Apologising, she said she was “truly sorry for offending people with remarks about the Holocaust” and had visited the US Holocaust Memorial Museum.

“There’s no comparison and there never ever will be,” she said.

Clyde did not immediately comment about his mask fine. It was reported in July that the navy veteran and gun store owner had changed the structure of his congressional pay, as a way to avoid fines over masks and bypassing metal detectors during security checks.

Clyde made his infamous comment about the 6 January Capitol attack, around which five people died as supporters of Donald Trump attempted to overturn the election, in May.

Though he said “an undisciplined mob” had been at the Capitol, and “there were some rioters and some who committed acts of vandalism”, Clyde downplayed the events of the day.

“Watching the TV footage of those who entered the Capitol and walked through Statuary Hall showed people in an orderly fashion staying between the stanchions and ropes, taking videos and pictures,” Clyde said.

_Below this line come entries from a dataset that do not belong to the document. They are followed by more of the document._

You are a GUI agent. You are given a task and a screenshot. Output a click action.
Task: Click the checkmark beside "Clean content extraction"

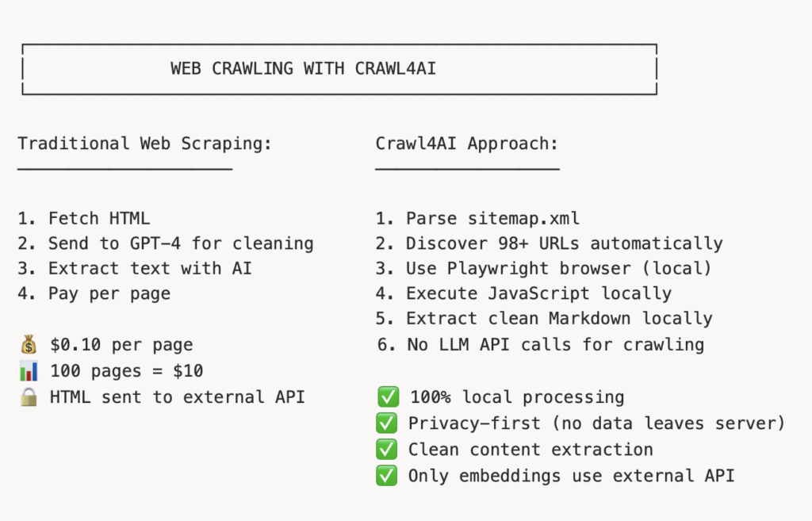pyautogui.click(x=388, y=450)
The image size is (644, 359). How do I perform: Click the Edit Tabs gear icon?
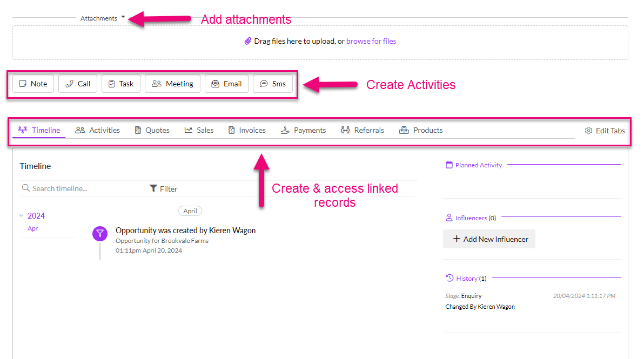[588, 131]
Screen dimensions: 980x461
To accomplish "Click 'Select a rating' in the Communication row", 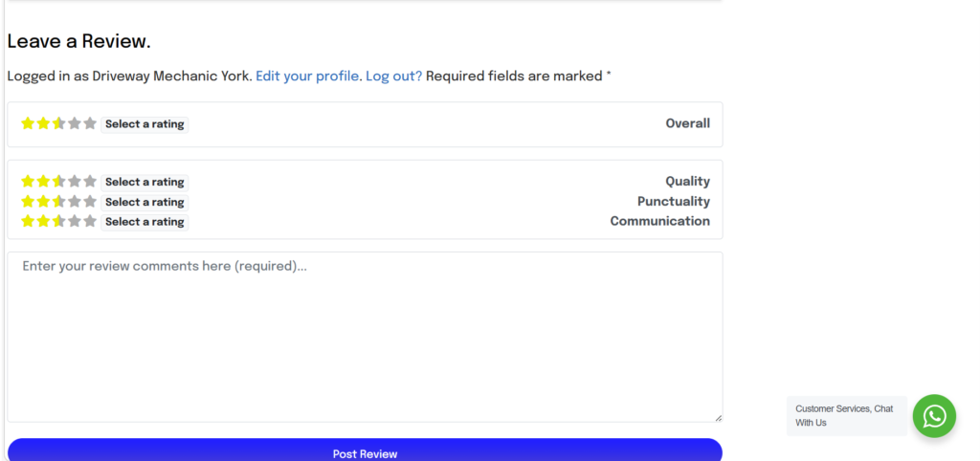I will click(x=145, y=222).
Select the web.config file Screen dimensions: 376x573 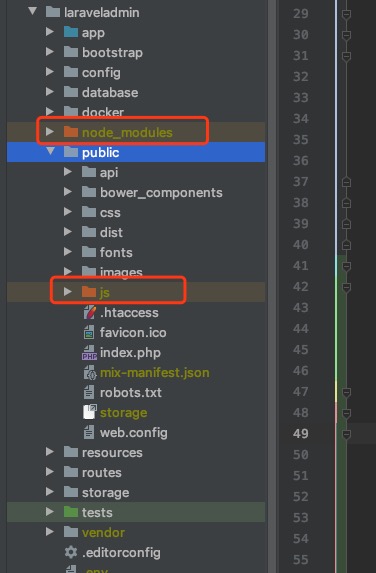(133, 433)
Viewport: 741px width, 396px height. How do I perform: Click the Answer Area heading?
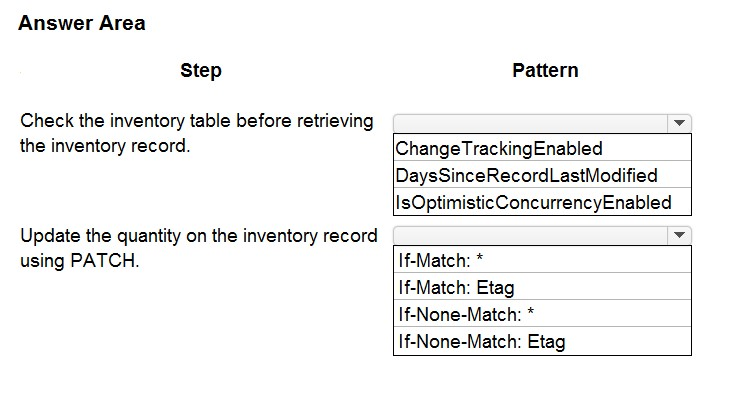pyautogui.click(x=82, y=23)
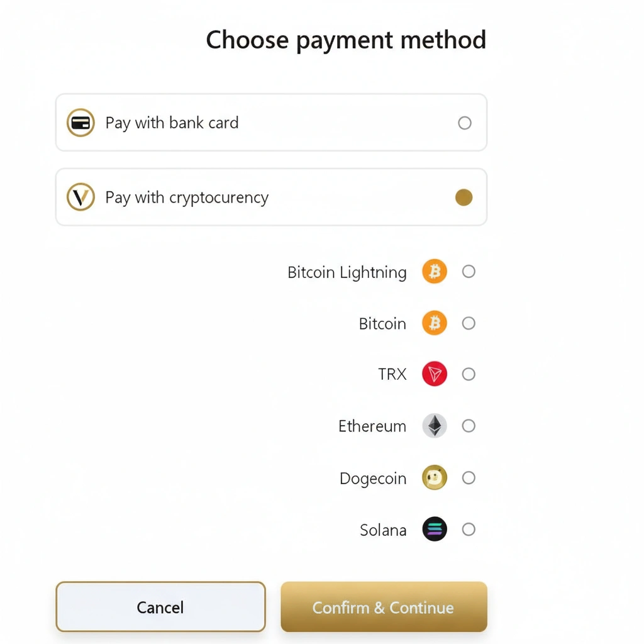Click the Solana black logo icon
This screenshot has height=644, width=644.
pos(434,529)
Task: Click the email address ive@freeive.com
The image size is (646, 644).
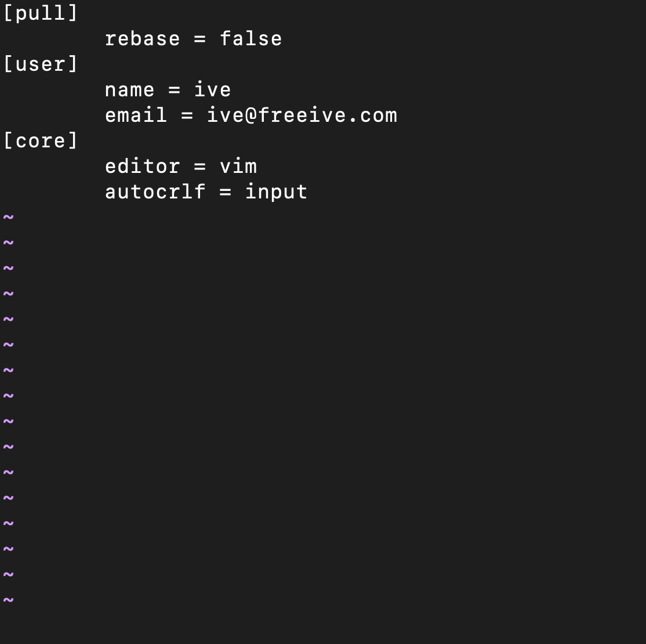Action: tap(302, 115)
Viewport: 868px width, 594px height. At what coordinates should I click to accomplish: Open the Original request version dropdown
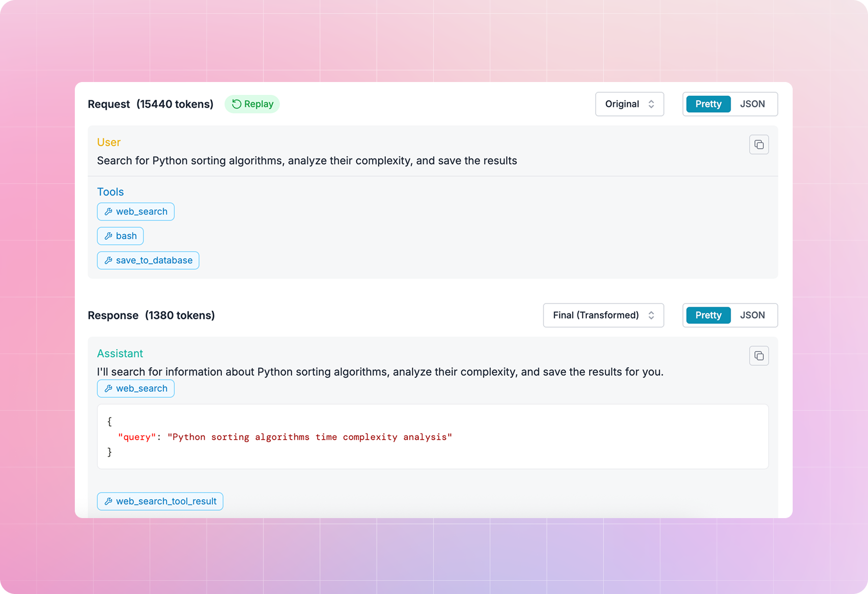629,104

“You know, if you didn’t know the TV footage was a video from 6 January, you would actually think it was a normal tourist visit.”

Some rioters looked for lawmakers, including the then vice-president, Mike Pence, and the House speaker, Nancy Pelosi, to kidnap and possibly kill. As the Washington Post reported, pictures from 6 January show Clyde among representatives rushing to barricade a door to the chamber, lest rioters break in.

Michael Fanone, a police officer injured in the riot, later said Clyde “ran as quickly as he could, like a coward” when approached for comment on Capitol Hill.